### Description of the task
Output every line of the records below as a JSON list of strings, one string per line, omitting blank lines.

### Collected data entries
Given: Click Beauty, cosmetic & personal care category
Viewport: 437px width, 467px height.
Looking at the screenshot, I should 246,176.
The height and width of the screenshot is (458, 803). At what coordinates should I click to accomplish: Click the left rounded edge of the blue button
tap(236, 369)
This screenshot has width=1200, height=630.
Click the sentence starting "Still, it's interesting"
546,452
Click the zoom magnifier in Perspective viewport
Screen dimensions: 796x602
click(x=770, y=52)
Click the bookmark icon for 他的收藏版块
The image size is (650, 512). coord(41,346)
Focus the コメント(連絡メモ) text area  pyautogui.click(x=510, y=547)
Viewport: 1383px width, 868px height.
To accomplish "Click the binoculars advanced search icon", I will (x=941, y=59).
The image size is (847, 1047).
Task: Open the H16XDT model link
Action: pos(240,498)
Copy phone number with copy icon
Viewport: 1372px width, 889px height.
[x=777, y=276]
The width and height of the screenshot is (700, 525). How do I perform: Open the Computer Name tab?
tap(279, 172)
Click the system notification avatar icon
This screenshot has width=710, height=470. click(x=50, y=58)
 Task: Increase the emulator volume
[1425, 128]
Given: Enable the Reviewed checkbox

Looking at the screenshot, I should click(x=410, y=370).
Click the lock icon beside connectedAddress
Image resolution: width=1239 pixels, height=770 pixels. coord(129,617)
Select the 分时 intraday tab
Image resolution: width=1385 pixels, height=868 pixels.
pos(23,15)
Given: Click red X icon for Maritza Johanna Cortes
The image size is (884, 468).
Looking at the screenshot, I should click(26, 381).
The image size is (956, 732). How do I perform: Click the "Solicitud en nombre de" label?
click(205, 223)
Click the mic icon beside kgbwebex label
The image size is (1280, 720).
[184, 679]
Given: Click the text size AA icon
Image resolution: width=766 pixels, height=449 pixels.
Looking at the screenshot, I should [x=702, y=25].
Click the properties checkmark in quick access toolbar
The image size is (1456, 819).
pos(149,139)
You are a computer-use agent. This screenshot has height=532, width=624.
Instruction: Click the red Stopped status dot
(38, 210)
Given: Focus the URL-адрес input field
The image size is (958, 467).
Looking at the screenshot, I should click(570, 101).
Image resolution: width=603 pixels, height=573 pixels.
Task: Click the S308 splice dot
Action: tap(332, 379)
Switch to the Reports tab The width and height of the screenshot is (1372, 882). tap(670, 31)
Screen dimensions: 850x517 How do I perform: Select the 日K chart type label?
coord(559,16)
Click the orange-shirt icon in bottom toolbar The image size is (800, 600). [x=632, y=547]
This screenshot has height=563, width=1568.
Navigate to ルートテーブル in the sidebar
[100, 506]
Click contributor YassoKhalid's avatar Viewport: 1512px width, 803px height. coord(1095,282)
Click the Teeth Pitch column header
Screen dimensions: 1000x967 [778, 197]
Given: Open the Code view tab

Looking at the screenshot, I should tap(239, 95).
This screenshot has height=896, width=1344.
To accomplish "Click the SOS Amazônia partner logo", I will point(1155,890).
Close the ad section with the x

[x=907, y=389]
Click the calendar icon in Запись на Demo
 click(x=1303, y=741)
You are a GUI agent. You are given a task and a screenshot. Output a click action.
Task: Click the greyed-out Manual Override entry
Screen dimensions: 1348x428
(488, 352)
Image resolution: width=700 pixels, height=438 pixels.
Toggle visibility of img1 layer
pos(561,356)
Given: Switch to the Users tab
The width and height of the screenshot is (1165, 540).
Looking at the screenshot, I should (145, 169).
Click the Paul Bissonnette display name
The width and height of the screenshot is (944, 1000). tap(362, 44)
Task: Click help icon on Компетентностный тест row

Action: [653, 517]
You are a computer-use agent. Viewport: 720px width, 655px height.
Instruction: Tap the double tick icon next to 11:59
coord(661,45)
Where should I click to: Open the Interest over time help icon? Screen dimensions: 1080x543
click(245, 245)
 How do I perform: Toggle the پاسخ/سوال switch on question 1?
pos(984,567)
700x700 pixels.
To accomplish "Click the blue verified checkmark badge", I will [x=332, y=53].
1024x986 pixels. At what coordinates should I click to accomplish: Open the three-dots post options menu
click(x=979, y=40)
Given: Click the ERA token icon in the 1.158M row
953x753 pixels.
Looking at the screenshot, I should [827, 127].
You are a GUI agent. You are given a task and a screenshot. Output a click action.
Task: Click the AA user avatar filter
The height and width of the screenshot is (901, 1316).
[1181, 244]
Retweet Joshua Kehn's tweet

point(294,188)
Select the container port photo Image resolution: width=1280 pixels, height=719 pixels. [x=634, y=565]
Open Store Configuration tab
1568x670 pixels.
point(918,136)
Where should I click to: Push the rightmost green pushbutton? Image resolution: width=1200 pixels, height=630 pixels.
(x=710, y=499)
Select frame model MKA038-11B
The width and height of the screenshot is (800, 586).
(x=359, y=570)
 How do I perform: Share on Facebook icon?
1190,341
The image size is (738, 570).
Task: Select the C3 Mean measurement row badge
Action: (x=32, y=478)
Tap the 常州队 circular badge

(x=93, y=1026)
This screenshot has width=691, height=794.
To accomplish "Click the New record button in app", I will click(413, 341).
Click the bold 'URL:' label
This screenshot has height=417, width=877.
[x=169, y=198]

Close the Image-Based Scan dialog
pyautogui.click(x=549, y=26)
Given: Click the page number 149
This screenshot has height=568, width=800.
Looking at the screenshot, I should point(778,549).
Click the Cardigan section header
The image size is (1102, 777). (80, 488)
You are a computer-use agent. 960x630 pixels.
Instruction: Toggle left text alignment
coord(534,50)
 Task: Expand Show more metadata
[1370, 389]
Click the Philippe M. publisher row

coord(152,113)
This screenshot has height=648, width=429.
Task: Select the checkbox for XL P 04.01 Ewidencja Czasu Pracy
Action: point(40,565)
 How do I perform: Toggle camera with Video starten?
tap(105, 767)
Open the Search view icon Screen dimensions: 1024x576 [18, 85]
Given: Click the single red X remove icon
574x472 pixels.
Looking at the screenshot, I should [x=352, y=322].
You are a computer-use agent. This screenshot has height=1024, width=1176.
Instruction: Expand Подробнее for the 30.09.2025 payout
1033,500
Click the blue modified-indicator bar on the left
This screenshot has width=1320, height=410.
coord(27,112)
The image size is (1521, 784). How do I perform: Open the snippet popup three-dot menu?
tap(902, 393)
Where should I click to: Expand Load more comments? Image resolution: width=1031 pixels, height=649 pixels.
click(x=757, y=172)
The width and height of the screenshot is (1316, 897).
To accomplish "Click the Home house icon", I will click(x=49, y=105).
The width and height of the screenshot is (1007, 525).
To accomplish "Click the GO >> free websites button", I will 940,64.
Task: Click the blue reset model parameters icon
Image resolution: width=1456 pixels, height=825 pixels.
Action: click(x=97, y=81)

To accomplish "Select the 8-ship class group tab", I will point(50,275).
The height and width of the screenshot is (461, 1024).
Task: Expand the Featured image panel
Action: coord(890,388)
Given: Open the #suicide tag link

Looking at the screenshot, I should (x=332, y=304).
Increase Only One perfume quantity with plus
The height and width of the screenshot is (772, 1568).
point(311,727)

### Worked answer
[
  "Given: Click Beauty, cosmetic & personal care category",
  "Viewport: 437px width, 467px height.",
  "Looking at the screenshot, I should 246,176.",
  "The height and width of the screenshot is (458, 803). At what coordinates should I click to accomplish: Click the left rounded edge of the blue button",
  "tap(236, 369)",
  "This screenshot has width=1200, height=630.",
  "Click the sentence starting \"Still, it's interesting\"",
  "546,452",
  "Click the zoom magnifier in Perspective viewport",
  "Screen dimensions: 796x602",
  "click(x=770, y=52)",
  "Click the bookmark icon for 他的收藏版块",
  "The image size is (650, 512). coord(41,346)",
  "Focus the コメント(連絡メモ) text area  pyautogui.click(x=510, y=547)",
  "Viewport: 1383px width, 868px height.",
  "To accomplish \"Click the binoculars advanced search icon\", I will (x=941, y=59).",
  "The image size is (847, 1047).",
  "Task: Open the H16XDT model link",
  "Action: pos(240,498)",
  "Copy phone number with copy icon",
  "Viewport: 1372px width, 889px height.",
  "[x=777, y=276]",
  "The width and height of the screenshot is (700, 525). How do I perform: Open the Computer Name tab?",
  "tap(279, 172)",
  "Click the system notification avatar icon",
  "This screenshot has width=710, height=470. click(x=50, y=58)",
  " Task: Increase the emulator volume",
  "[1425, 128]",
  "Given: Enable the Reviewed checkbox",
  "Looking at the screenshot, I should click(x=410, y=370).",
  "Click the lock icon beside connectedAddress",
  "Image resolution: width=1239 pixels, height=770 pixels. coord(129,617)",
  "Select the 分时 intraday tab",
  "Image resolution: width=1385 pixels, height=868 pixels.",
  "pos(23,15)",
  "Given: Click red X icon for Maritza Johanna Cortes",
  "The image size is (884, 468).",
  "Looking at the screenshot, I should click(26, 381).",
  "The image size is (956, 732). How do I perform: Click the \"Solicitud en nombre de\" label?",
  "click(205, 223)",
  "Click the mic icon beside kgbwebex label",
  "The image size is (1280, 720).",
  "[184, 679]",
  "Given: Click the text size AA icon",
  "Image resolution: width=766 pixels, height=449 pixels.",
  "Looking at the screenshot, I should [x=702, y=25].",
  "Click the properties checkmark in quick access toolbar",
  "The image size is (1456, 819).",
  "pos(149,139)",
  "You are a computer-use agent. This screenshot has height=532, width=624.",
  "Instruction: Click the red Stopped status dot",
  "(38, 210)",
  "Given: Focus the URL-адрес input field",
  "The image size is (958, 467).",
  "Looking at the screenshot, I should click(570, 101).",
  "Image resolution: width=603 pixels, height=573 pixels.",
  "Task: Click the S308 splice dot",
  "Action: tap(332, 379)",
  "Switch to the Reports tab The width and height of the screenshot is (1372, 882). tap(670, 31)",
  "Screen dimensions: 850x517 How do I perform: Select the 日K chart type label?",
  "coord(559,16)",
  "Click the orange-shirt icon in bottom toolbar The image size is (800, 600). [x=632, y=547]",
  "This screenshot has height=563, width=1568.",
  "Navigate to ルートテーブル in the sidebar",
  "[100, 506]",
  "Click contributor YassoKhalid's avatar Viewport: 1512px width, 803px height. coord(1095,282)",
  "Click the Teeth Pitch column header",
  "Screen dimensions: 1000x967 [778, 197]",
  "Given: Open the Code view tab",
  "Looking at the screenshot, I should tap(239, 95).",
  "This screenshot has height=896, width=1344.",
  "To accomplish \"Click the SOS Amazônia partner logo\", I will point(1155,890).",
  "Close the ad section with the x",
  "[x=907, y=389]",
  "Click the calendar icon in Запись на Demo",
  " click(x=1303, y=741)",
  "You are a GUI agent. You are given a task and a screenshot. Output a click action.",
  "Task: Click the greyed-out Manual Override entry",
  "Screen dimensions: 1348x428",
  "(488, 352)",
  "Image resolution: width=700 pixels, height=438 pixels.",
  "Toggle visibility of img1 layer",
  "pos(561,356)",
  "Given: Switch to the Users tab",
  "The width and height of the screenshot is (1165, 540).",
  "Looking at the screenshot, I should (145, 169).",
  "Click the Paul Bissonnette display name",
  "The width and height of the screenshot is (944, 1000). tap(362, 44)",
  "Task: Click help icon on Компетентностный тест row",
  "Action: [653, 517]",
  "You are a computer-use agent. Viewport: 720px width, 655px height.",
  "Instruction: Tap the double tick icon next to 11:59",
  "coord(661,45)",
  "Where should I click to: Open the Interest over time help icon? Screen dimensions: 1080x543",
  "click(245, 245)",
  " How do I perform: Toggle the پاسخ/سوال switch on question 1?",
  "pos(984,567)",
  "700x700 pixels.",
  "To accomplish \"Click the blue verified checkmark badge\", I will [x=332, y=53].",
  "1024x986 pixels. At what coordinates should I click to accomplish: Open the three-dots post options menu",
  "click(x=979, y=40)",
  "Given: Click the ERA token icon in the 1.158M row",
  "953x753 pixels.",
  "Looking at the screenshot, I should [827, 127].",
  "You are a GUI agent. You are given a task and a screenshot. Output a click action.",
  "Task: Click the AA user avatar filter",
  "The height and width of the screenshot is (901, 1316).",
  "[1181, 244]",
  "Retweet Joshua Kehn's tweet",
  "point(294,188)",
  "Select the container port photo Image resolution: width=1280 pixels, height=719 pixels. [x=634, y=565]",
  "Open Store Configuration tab",
  "1568x670 pixels.",
  "point(918,136)",
  "Where should I click to: Push the rightmost green pushbutton? Image resolution: width=1200 pixels, height=630 pixels.",
  "(x=710, y=499)",
  "Select frame model MKA038-11B",
  "The width and height of the screenshot is (800, 586).",
  "(x=359, y=570)",
  " How do I perform: Share on Facebook icon?",
  "1190,341",
  "The image size is (738, 570).",
  "Task: Select the C3 Mean measurement row badge",
  "Action: (x=32, y=478)",
  "Tap the 常州队 circular badge",
  "(x=93, y=1026)",
  "This screenshot has width=691, height=794.",
  "To accomplish \"Click the New record button in app\", I will click(413, 341).",
  "Click the bold 'URL:' label",
  "This screenshot has height=417, width=877.",
  "[x=169, y=198]",
  "Close the Image-Based Scan dialog",
  "pyautogui.click(x=549, y=26)",
  "Given: Click the page number 149",
  "This screenshot has height=568, width=800.",
  "Looking at the screenshot, I should point(778,549).",
  "Click the Cardigan section header",
  "The image size is (1102, 777). (80, 488)",
  "You are a computer-use agent. 960x630 pixels.",
  "Instruction: Toggle left text alignment",
  "coord(534,50)",
  " Task: Expand Show more metadata",
  "[1370, 389]",
  "Click the Philippe M. publisher row",
  "coord(152,113)",
  "This screenshot has height=648, width=429.",
  "Task: Select the checkbox for XL P 04.01 Ewidencja Czasu Pracy",
  "Action: point(40,565)",
  " How do I perform: Toggle camera with Video starten?",
  "tap(105, 767)",
  "Open the Search view icon Screen dimensions: 1024x576 [18, 85]",
  "Given: Click the single red X remove icon",
  "574x472 pixels.",
  "Looking at the screenshot, I should [x=352, y=322].",
  "You are a computer-use agent. This screenshot has height=1024, width=1176.",
  "Instruction: Expand Подробнее for the 30.09.2025 payout",
  "1033,500",
  "Click the blue modified-indicator bar on the left",
  "This screenshot has width=1320, height=410.",
  "coord(27,112)",
  "The image size is (1521, 784). How do I perform: Open the snippet popup three-dot menu?",
  "tap(902, 393)",
  "Where should I click to: Expand Load more comments? Image resolution: width=1031 pixels, height=649 pixels.",
  "click(x=757, y=172)",
  "The width and height of the screenshot is (1316, 897).",
  "To accomplish \"Click the Home house icon\", I will click(x=49, y=105).",
  "The width and height of the screenshot is (1007, 525).",
  "To accomplish \"Click the GO >> free websites button\", I will 940,64.",
  "Task: Click the blue reset model parameters icon",
  "Image resolution: width=1456 pixels, height=825 pixels.",
  "Action: click(x=97, y=81)",
  "To accomplish \"Select the 8-ship class group tab\", I will point(50,275).",
  "The height and width of the screenshot is (461, 1024).",
  "Task: Expand the Featured image panel",
  "Action: coord(890,388)",
  "Given: Open the #suicide tag link",
  "Looking at the screenshot, I should (x=332, y=304).",
  "Increase Only One perfume quantity with plus",
  "The height and width of the screenshot is (772, 1568).",
  "point(311,727)"
]